Except that it was ... you know ... planned exactly that way. From the beginning. I'm going to take the liberty of lifting quite a bit here from Altman's book, with emphasis added in the crucial places, in the hopes that readers can whip this out on occasion to fight this zombie lie:
… [George W.] Bush sought to prove the point that Social Security was unsustainable through the use of a terrible deceptive and misleading factoid. The president announced, "And instead of sixteen workers paying in for every beneficiary, right now it's only about three workers."
"Sixteen workers paying in for every beneficiary" is a meaningless statistic that never affected policy in the slightest. The 16-to-1 ratio is a figure plucked from 1950, the year that Social Security expanded to cover millions of theretofore uncovered workers: farm workers, domestic workers, and others. Those 1950 amendments followed the recommendations of the 1948 advisory council ….
… all pension programs that require a period of employment for eligibility, private as well as public, show similar ratios at the start, because all newly covered workers are paying in, but no one in the newly covered group has yet qualified for benefits. The president could just as accurately have said that in 1945, the ratio of works to beneficiaries as 42 workers paying in for every one beneficiary or the equally accurate but misleading ratio from 1937, 26 million workers paying in for about a dozen beneficiaries.
… what is important is not the worker-to-beneficiary ratio at the start of the program but the ratio when the program reaches maturity. Consistent with the meaninglessness of the 16-to-1 factoid, the worker-to-beneficiary ratio was halved to eight workers for every beneficiary within five years, and by 1975, the ratio was where it is today. The 1994-1996 advisory council had not agreed on much, but it made one very valuable contribution. Its report included the appendix that stated that "the fundamental ratio of beneficiaries to workers was fully taken into account in the 1983 financing provisions, and, as a matter of fact, was known and taken into account well before that."
None of this mattered, of course, to those determined to privatize the program. Bush's 16-to-1 ratio, rolled out in his 2005 State of the Union address, has taken on a life of its own—an alarming number plucked out of the ether of context that has nothing to do with reality. Nevertheless, even program supporters wring their hands over it.
The fact is, as Altman points out, this ratio was anticipated. She cites the stats marvels who first worked on the program at its creation, listening to Bush in 2005 in horror:
Bob Myers watched Bush on television from his home right outside Washington and stared in disbelief. In 1934, not only could Myers foresee the world as it changed, he had forecast these changes with great specificity. He was the one who had crunched the numbers for Roosevelt's Social Security proposal. Myers and Otto Richter, the senior actuary with whom he had worked, had been extremely farsighted. Myers knew, in 1934, that people in the twenty-first century would live longer and draw benefits longer.
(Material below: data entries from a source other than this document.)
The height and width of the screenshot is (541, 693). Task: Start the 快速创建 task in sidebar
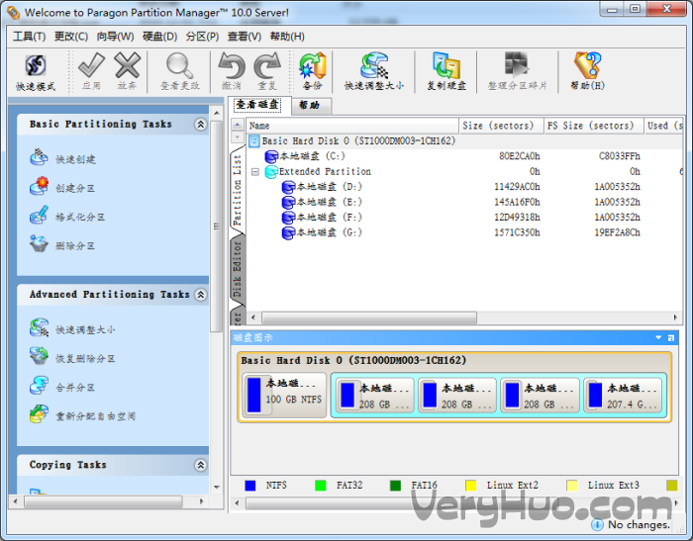tap(62, 158)
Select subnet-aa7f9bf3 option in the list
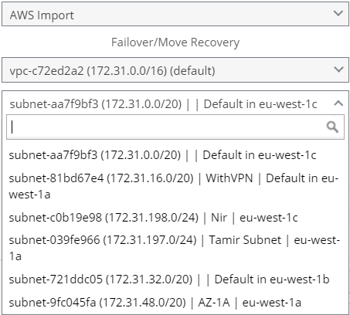Viewport: 350px width, 315px height. click(x=175, y=155)
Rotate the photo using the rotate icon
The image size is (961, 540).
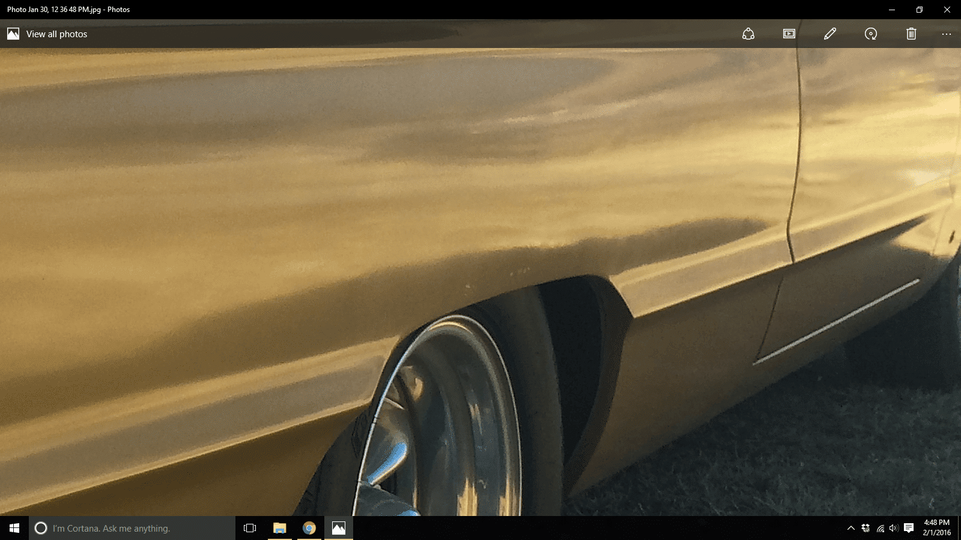point(871,34)
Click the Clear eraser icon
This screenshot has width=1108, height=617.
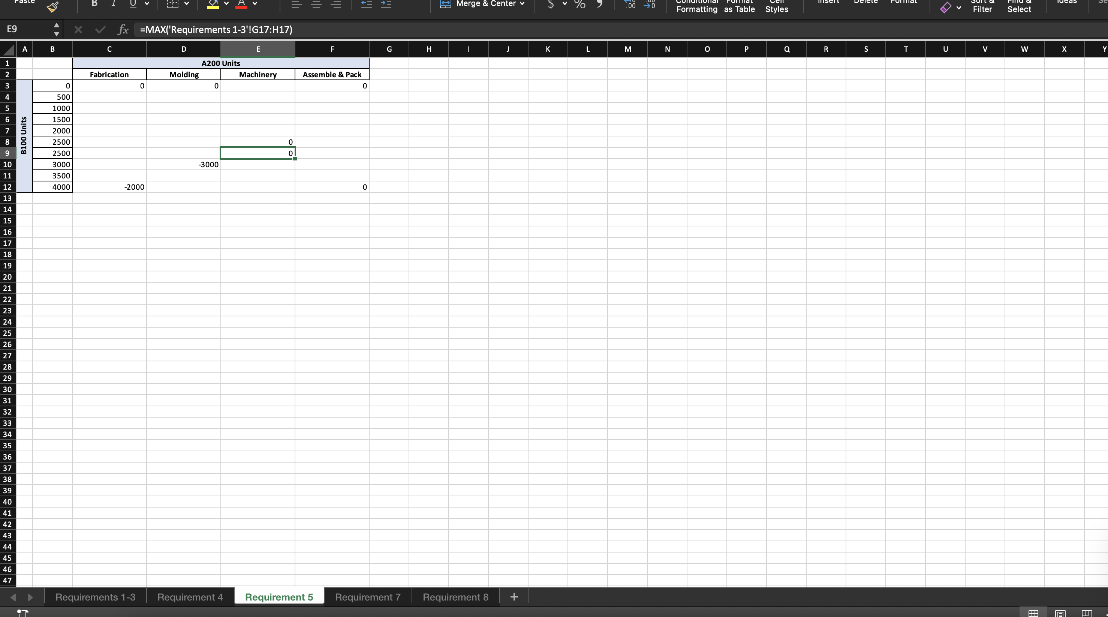[x=945, y=7]
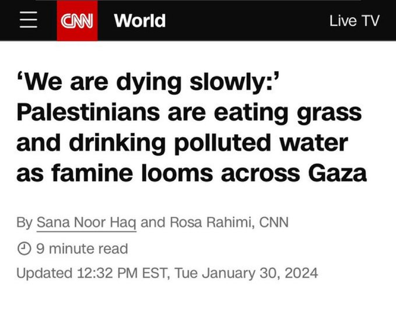Open Live TV
The image size is (396, 311).
click(x=354, y=20)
As it turned out, Myers and Richer were a shade too conservative in their projections, believing the percentage of the population that would be elderly in the future would actually be higher than it turned out to be. Specifically, in 1934, he and Richter projected that, in year 2000, 12.7 percent of the population would be age 65 or older. How accurate were they? According to the 2000 census figures, the percentage of those aged 65 and over was 12.4 percent of the population.
Believe it or not, despite the fact that they didn't have iPhones and microprocessors back in the olden days, Social Security really wasn't set up by a bunch of simps. They actually noticed that medicine was improving, that it was a trend to be factored into long-term assumptions about the viability of the program and taken into account when figuring worker-to-beneficiary ratios.
Go forth and lay this week's zombie lie to rest. The worker-to-beneficiary ratio is not crashing the system.
(Altman will be speaking on a panel at Netroots Nation focusing on Social Security.)